Zo kreeg panegyricus spoedig ook de betekenis van ’lofrede’ en, omdat de redenaars daarin al hun kunnen ten toon spreidden, van ’pronkrede’. Van → Gorgias is bekend dat hij bij de olympische spelen van 392 vC een Olympicus hield, waarin hij de Grieken tot grotere eensgezindheid aanspoorde, enin Delphi een Pythicus (beide zijn verloren gegaan), terwijl we van → Lysias het begin van een Olympiacus (nr. 33) uit 388 bezitten, waarin hij een felle aanval deed op de syracusaanse tyran Dionysius I; het bekendst zijn → Isocrates’ gefingeerde redevoeringen Panegyricus (380) en Panathenaicus (342- 339).
In de hellenistische tijd kreeg het adiectivum πανηγυρικος naast zijn grondbetekenis ook de algemenere betekenis ’feestelijk’ en, peioratief, ’pralend, pronkerig’. Sommige antieke theoretici van de griekse welsprekendheid gebruiken γενος πανηγυρικον als synoniem van γενος επιδεικτικον (latijn genus demonstrativum; zie Rhetorica).

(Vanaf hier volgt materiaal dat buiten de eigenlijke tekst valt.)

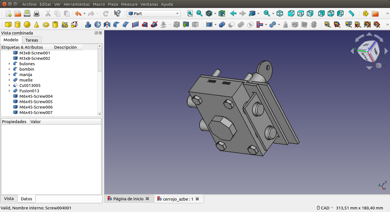Click the Fit all zoom icon
The height and width of the screenshot is (212, 390).
click(x=190, y=13)
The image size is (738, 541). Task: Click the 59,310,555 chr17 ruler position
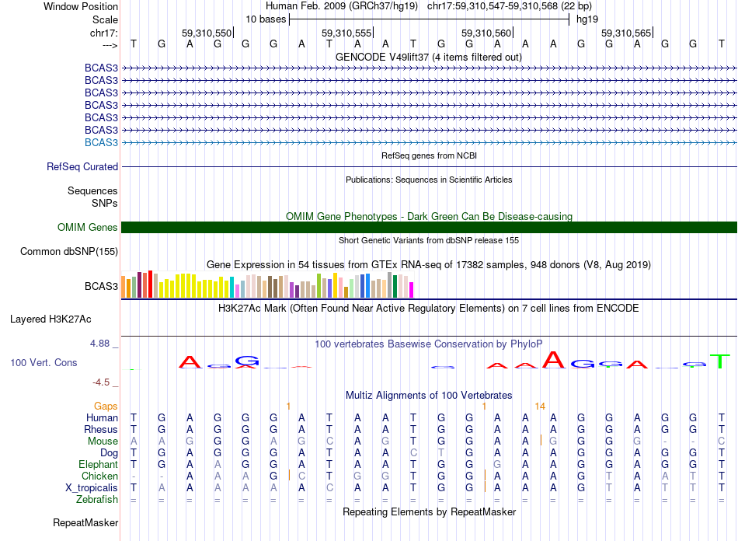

Het latijn nam het griekse woord in de keizertijd over met de betekenis ’lofrede op één bepaalde persoon’, dus als synoniem van laus en laudatio (zie Laus Pisonis). De authenticiteit van de titels Panegyricus Messallae en Panegyricus Augusti (zie Varius) uit de tijd van Augustus is aan twijfel onderhevig. In het jaar 100 nC gaf Plinius minor zijn tot keizer Traianus gerichte dankrede de titel Panegyricus (in Traianum), een voorbeeld dat door vele keizerlijke lofredenaars in de 3e en 4e eeuw gevolgd is (zie Panegyrici latini).